El niño de seis años de Girona enfermo de difteria, contra la cual no había sido vacunado por decisión de sus padres, murió el pasado sábado en el hospital de Vall d'Hebron, Barcelona. Ha sido el primer caso que se diagnostica en España en los últimos 28 años de esta grave enfermedad infecciosa, que como otras había sido prácticamente erradicada con las campañas de vacunación masiva de la población infantil, ya que está incluida en los calendarios de vacunación de la sanidad pública en todas las comunidades autónomas.

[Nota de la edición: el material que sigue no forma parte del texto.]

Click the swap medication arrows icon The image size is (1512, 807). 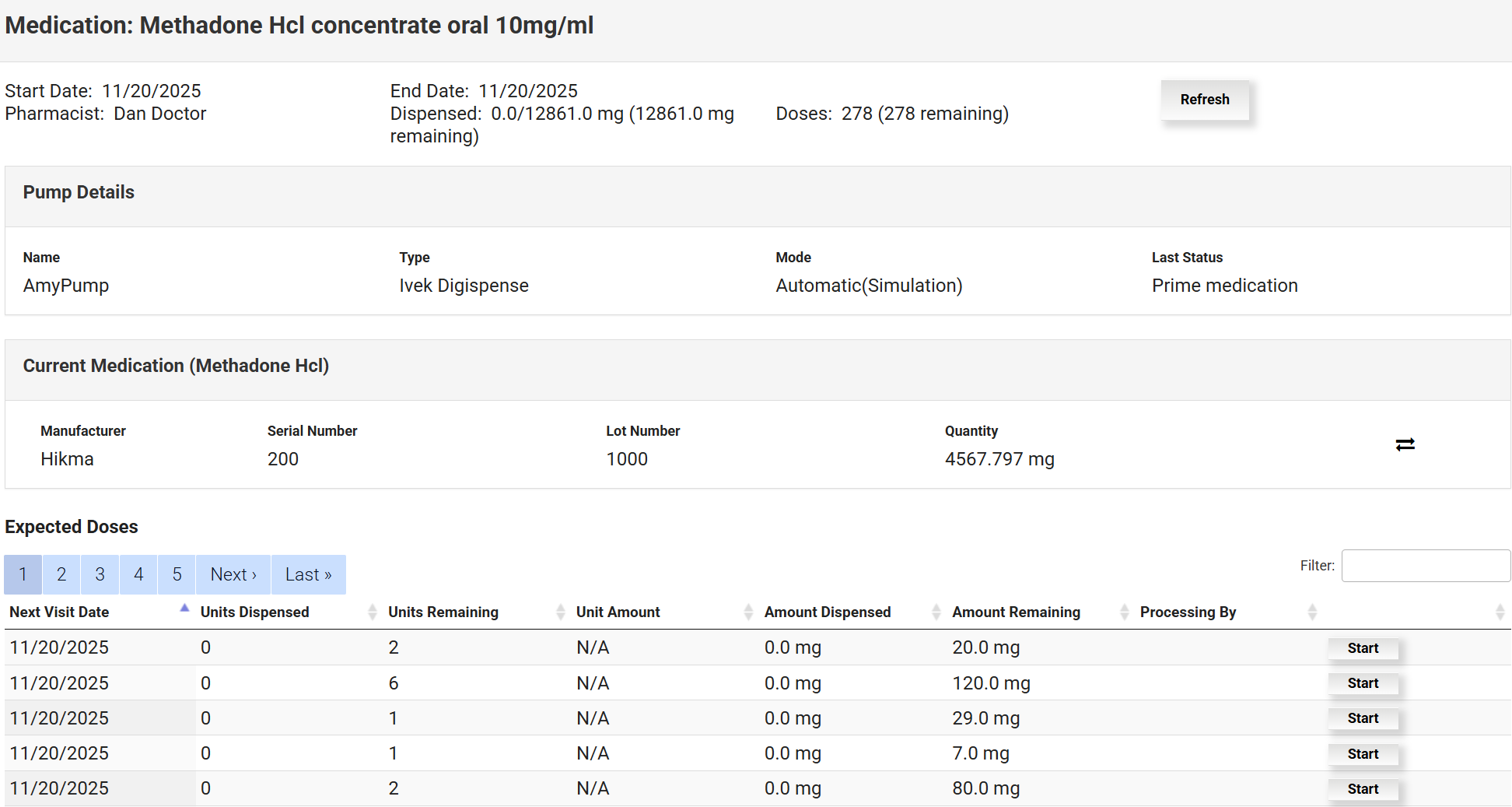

Me puedo imaginar el profundo sentimiento de culpa que debe embargar ahora a esos padres, que por propia voluntad y convencidos por las corrientes antivacunas que han surgido en los últimos años, decidieron correr un riesgo que finalmente ha acabado con la vida de su pequeño.
La noticia ha tenido una gran repercusión no solo en los medios nacionales sino también fuera de nuestras fronteras, ya que los movimientos antivacunación ponen en jaque los esfuerzos realizados durante años por la comunidad médica y científica y en países como Estados Unidos ya se alerta de que estamos ante una nueva crisis para la salud pública.
Esas corrientes críticas se escudan en el riesgo, pequeño pero nunca descartable al cien por cien, de los posibles efectos secundarios de una vacuna, y en el argumento del negocio que suponen éstas para las grandes compañías farmacéuticas. Pero lo que es incuestionable -y no hay que ser científico para ello-, es que el sarampión, las paperas o la poliomelitis que antes afectaban a los niños se han podido casi eliminar gracias a esas campañas, y que negarlo es como jugar a una ruleta rusa con tus propios hijos. Hace falta una información responsable para las familias y no echar por tierra lo logrado en todos estos años.